> **Provided records**
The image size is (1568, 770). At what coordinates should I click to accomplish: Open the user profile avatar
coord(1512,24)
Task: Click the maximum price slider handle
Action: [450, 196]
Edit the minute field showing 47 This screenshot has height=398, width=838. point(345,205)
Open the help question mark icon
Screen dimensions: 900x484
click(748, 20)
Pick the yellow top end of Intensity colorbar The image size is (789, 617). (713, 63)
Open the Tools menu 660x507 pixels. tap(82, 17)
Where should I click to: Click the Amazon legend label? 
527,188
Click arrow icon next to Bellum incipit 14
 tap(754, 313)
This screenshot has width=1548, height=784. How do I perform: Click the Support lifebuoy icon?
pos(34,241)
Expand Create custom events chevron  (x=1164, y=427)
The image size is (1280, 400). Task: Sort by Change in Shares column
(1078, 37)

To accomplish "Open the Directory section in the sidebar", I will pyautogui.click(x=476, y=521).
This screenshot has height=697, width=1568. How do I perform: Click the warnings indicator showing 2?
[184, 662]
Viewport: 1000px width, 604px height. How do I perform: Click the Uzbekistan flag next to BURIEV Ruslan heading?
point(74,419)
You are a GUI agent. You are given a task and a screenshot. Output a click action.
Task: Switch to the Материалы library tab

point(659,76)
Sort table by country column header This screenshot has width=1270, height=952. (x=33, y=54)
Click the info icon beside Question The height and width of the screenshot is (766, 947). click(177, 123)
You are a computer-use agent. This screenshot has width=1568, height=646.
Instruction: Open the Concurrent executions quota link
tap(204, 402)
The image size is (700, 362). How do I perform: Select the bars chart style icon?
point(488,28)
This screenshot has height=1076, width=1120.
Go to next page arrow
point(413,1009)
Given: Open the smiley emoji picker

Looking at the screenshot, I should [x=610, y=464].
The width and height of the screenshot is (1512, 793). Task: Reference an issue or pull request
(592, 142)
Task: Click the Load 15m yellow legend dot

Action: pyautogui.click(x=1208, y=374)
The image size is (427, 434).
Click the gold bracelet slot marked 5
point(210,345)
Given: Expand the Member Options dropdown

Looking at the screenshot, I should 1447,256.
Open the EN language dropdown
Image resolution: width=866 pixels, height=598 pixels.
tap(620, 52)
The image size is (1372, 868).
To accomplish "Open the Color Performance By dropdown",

> **Task**
Reproduce everything in the entries from the line containing "Sort table by" down to the last line of the entries, with no changes.

> **Exercise response**
Sort table by country column header This screenshot has width=1270, height=952. (x=33, y=54)
Click the info icon beside Question The height and width of the screenshot is (766, 947). click(177, 123)
You are a computer-use agent. This screenshot has width=1568, height=646.
Instruction: Open the Concurrent executions quota link
tap(204, 402)
The image size is (700, 362). How do I perform: Select the bars chart style icon?
point(488,28)
This screenshot has height=1076, width=1120.
Go to next page arrow
point(413,1009)
Given: Open the smiley emoji picker

Looking at the screenshot, I should [x=610, y=464].
The width and height of the screenshot is (1512, 793). Task: Reference an issue or pull request
(592, 142)
Task: Click the Load 15m yellow legend dot

Action: pyautogui.click(x=1208, y=374)
The image size is (427, 434).
Click the gold bracelet slot marked 5
point(210,345)
Given: Expand the Member Options dropdown

Looking at the screenshot, I should 1447,256.
Open the EN language dropdown
Image resolution: width=866 pixels, height=598 pixels.
tap(620, 52)
The image size is (1372, 868).
To accomplish "Open the Color Performance By dropdown",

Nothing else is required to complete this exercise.